Baby Driver : quand la bande originale dynamise un film

Posté par Rosario Ligammari le 8 Juillet 2019
Dans Baby Driver, l'action est rythmée par une flopée de morceaux minutieusement sélectionnés. La musique devient alors un élément de premier plan. Des longs métrages musicaux à ceux de Quentin Tarantino, petit retour sur ces b.o qui rythment leurs films.
Le cinéma musical

Au cinéma, il n'y a pas que les images qui restent gravées : il y a aussi les morceaux qui les accompagnent.
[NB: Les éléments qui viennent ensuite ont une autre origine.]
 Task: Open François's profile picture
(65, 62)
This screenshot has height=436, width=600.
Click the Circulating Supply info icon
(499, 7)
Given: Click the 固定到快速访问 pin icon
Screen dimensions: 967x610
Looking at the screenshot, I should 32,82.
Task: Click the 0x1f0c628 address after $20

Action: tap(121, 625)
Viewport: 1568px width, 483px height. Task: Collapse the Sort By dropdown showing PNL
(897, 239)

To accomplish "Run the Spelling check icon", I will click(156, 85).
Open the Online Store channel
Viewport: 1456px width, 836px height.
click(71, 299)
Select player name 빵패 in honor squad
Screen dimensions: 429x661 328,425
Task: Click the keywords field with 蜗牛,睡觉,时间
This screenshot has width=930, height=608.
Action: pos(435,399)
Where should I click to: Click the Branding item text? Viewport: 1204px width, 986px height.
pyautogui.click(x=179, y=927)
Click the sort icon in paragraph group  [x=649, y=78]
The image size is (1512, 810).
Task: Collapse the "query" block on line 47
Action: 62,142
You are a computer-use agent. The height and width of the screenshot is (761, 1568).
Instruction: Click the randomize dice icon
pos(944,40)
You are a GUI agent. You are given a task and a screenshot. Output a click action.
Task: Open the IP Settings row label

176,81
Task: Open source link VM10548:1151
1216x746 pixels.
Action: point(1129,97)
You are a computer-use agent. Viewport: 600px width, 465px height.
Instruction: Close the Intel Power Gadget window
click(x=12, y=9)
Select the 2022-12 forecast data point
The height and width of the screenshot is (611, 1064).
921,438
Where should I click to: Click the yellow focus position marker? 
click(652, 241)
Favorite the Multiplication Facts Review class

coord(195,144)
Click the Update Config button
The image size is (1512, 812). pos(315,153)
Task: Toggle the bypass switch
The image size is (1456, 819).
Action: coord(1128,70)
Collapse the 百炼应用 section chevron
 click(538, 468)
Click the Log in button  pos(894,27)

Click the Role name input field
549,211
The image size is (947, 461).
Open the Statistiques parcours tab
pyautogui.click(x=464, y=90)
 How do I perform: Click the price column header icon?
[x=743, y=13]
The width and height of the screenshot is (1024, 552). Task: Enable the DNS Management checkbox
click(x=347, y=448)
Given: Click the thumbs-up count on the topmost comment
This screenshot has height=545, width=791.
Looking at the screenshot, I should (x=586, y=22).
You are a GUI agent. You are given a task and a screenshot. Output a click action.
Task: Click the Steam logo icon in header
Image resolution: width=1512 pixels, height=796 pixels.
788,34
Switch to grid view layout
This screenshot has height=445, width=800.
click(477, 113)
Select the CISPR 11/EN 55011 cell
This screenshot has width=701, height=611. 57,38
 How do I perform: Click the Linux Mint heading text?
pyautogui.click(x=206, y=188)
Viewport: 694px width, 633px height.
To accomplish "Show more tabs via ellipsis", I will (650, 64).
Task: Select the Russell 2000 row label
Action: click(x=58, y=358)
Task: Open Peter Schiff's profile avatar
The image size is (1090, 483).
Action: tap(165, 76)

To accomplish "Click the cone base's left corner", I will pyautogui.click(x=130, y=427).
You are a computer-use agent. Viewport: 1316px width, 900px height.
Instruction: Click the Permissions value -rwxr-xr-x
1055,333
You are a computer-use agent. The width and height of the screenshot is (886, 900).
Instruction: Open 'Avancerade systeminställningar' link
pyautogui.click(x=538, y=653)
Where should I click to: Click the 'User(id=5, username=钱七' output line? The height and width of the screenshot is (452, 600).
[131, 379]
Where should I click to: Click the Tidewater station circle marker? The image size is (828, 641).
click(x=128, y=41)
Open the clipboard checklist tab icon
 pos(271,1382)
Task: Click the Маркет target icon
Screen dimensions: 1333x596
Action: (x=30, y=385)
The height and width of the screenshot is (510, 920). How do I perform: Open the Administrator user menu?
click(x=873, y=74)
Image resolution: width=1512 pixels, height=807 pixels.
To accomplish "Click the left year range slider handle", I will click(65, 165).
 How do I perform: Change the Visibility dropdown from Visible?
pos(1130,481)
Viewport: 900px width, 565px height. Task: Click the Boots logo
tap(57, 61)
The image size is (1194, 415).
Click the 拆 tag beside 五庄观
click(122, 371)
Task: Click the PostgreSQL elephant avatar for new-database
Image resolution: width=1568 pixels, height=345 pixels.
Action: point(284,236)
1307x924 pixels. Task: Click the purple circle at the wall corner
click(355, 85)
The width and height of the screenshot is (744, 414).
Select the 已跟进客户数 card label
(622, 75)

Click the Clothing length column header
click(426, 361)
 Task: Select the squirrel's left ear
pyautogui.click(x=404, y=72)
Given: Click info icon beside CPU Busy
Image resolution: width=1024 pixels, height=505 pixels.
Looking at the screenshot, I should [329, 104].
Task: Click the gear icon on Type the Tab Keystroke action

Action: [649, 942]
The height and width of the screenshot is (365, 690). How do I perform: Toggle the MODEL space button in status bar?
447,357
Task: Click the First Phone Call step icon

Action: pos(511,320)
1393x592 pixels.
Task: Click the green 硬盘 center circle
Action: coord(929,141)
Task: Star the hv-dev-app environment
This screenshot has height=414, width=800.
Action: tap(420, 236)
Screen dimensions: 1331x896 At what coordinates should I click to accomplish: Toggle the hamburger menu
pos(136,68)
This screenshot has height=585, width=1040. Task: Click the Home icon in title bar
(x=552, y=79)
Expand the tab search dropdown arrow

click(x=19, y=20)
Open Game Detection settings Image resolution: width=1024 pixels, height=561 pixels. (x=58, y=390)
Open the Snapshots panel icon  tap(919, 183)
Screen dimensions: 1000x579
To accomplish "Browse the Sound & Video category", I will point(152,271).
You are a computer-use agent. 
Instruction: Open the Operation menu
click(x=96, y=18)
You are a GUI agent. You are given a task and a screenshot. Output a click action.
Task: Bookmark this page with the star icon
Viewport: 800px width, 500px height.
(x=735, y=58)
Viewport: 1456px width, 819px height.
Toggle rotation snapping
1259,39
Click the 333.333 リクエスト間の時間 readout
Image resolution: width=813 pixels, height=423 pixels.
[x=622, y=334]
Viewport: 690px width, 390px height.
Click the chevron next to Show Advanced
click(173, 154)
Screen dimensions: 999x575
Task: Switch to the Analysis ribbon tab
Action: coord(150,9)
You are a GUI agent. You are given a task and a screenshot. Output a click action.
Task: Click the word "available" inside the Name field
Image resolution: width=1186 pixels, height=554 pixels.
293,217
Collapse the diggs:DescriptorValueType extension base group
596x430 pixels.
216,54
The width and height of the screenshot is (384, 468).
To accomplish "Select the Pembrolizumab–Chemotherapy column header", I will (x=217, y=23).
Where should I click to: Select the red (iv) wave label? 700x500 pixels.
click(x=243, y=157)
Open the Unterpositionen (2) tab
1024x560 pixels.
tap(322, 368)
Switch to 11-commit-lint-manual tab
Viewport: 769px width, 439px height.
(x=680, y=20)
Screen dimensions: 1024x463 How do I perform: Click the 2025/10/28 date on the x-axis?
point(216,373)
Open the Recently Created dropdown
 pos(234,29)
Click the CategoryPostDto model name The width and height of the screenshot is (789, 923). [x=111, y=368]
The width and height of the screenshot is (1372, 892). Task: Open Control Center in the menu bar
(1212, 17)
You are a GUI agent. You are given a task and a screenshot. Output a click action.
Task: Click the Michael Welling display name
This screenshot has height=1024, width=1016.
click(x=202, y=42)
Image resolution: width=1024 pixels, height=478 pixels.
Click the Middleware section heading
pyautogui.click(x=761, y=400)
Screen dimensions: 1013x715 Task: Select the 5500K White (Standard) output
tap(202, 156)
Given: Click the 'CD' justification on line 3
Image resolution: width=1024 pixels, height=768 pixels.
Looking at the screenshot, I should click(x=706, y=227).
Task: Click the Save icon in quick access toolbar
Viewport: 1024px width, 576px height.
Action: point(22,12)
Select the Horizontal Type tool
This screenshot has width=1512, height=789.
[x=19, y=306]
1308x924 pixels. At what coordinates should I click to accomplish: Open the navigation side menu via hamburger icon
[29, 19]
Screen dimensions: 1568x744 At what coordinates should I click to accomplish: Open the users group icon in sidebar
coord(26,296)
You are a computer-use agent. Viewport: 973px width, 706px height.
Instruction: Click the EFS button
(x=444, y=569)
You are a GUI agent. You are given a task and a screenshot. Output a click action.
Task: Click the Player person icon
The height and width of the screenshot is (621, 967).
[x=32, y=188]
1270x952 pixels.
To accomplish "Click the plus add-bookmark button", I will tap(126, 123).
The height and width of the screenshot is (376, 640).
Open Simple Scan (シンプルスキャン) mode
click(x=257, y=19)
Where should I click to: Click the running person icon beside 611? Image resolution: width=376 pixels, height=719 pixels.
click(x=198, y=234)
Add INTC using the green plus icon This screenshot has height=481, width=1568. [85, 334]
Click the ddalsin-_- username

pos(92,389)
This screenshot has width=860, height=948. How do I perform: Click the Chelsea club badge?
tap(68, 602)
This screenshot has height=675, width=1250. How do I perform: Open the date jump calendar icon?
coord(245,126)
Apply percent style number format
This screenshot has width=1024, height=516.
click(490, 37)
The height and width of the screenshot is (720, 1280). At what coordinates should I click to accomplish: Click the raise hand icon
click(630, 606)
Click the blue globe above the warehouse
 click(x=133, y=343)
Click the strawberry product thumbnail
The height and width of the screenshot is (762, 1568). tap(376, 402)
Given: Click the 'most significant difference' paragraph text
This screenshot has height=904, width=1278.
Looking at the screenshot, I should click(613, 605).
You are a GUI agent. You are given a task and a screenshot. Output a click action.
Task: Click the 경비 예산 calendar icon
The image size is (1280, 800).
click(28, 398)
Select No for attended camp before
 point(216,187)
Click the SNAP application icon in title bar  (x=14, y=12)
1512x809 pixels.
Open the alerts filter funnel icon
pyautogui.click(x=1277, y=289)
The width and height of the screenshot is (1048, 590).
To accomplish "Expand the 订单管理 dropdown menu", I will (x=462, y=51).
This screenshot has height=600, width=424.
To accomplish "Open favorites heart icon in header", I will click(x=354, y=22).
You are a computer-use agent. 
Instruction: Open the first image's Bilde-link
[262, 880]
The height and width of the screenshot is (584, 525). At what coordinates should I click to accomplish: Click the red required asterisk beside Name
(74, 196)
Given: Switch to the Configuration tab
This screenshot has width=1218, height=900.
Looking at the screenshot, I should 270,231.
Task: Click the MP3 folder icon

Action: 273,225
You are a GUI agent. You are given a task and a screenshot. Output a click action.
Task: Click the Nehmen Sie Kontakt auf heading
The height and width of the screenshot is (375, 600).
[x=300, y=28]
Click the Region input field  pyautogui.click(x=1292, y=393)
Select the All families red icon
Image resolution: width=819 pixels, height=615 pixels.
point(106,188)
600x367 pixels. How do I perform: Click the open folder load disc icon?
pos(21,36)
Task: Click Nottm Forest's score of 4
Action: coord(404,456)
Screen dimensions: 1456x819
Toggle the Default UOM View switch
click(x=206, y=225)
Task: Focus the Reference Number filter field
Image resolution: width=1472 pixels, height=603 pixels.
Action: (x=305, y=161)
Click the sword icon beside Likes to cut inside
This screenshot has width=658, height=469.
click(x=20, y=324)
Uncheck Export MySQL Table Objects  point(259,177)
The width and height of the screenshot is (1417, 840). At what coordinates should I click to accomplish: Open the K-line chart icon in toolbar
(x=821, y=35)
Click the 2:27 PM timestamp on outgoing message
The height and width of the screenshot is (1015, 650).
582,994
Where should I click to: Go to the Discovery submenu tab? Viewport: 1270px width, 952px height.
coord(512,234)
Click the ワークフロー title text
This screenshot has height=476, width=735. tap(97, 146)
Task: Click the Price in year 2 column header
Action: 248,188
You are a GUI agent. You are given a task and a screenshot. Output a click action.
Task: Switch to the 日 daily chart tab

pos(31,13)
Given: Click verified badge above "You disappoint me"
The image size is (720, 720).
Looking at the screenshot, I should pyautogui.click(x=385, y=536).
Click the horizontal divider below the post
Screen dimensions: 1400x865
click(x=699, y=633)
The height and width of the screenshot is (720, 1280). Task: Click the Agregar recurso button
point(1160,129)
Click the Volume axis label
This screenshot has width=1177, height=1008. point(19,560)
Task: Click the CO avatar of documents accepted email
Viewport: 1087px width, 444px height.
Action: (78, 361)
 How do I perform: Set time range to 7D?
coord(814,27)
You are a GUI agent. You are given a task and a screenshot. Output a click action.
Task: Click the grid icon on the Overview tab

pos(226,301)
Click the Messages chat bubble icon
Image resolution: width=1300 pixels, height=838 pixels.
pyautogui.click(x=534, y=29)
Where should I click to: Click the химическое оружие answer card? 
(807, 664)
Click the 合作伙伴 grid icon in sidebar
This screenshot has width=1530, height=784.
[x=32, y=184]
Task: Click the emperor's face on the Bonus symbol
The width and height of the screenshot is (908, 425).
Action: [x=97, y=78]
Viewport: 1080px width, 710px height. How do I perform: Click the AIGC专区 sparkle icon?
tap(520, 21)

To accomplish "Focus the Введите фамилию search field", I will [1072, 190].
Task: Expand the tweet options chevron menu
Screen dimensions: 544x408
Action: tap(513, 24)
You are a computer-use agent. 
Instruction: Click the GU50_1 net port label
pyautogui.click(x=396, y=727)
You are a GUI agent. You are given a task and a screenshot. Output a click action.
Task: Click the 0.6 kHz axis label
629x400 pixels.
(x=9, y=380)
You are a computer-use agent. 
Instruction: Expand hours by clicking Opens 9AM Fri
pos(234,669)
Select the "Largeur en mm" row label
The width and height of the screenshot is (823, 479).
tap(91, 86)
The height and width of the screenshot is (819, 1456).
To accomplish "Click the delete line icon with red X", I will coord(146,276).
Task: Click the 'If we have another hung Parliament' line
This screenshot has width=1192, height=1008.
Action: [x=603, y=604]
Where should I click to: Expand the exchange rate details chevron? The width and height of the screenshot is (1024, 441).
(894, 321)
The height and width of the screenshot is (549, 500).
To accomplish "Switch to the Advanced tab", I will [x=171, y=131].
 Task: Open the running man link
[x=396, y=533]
Si la bande originale exprime les goûts du réalisateur, elle complète surtout l'atmosphère qu'il souhaite donner à son film – angoisse, action, émotion... Au-delà bien sûr des biopics sur les chanteurs et des comédies musicales à proprement parler, les films musicaux (sur la danse, sur le monde de la musique...) ont marqué grâce à leur bande-son, de Dirty Dancing à Grease (Randal Kleiser, 1978) en passant par Saturday Night Fever (John Badham, 1977). On connaît le succès mondial de ces films et de leur musique ; il est impossible de les dissocier. Pareil avec les Blues Brothers (John Landis, 1980). Pourquoi « films musicaux » ? Parce que le sujet principal est... la musique.

Compilations de cinéma

De la même façon qu'on parle de « couples » réalisateurs/acteurs, il y a les couples réalisateurs/compositeurs : Sergio Leone et Ennio Morricone, Georges Delerue et François Truffaut, David Lynch et Angelo Badalamenti ; les comédies françaises des années 70 et 80 et Vladimir Cosma... Ces compositeurs ont élaboré des bandes originales aussi marquantes que les longs métrages sur lesquels ils ont travaillé ; grâce à eux, les films peuvent se siffloter.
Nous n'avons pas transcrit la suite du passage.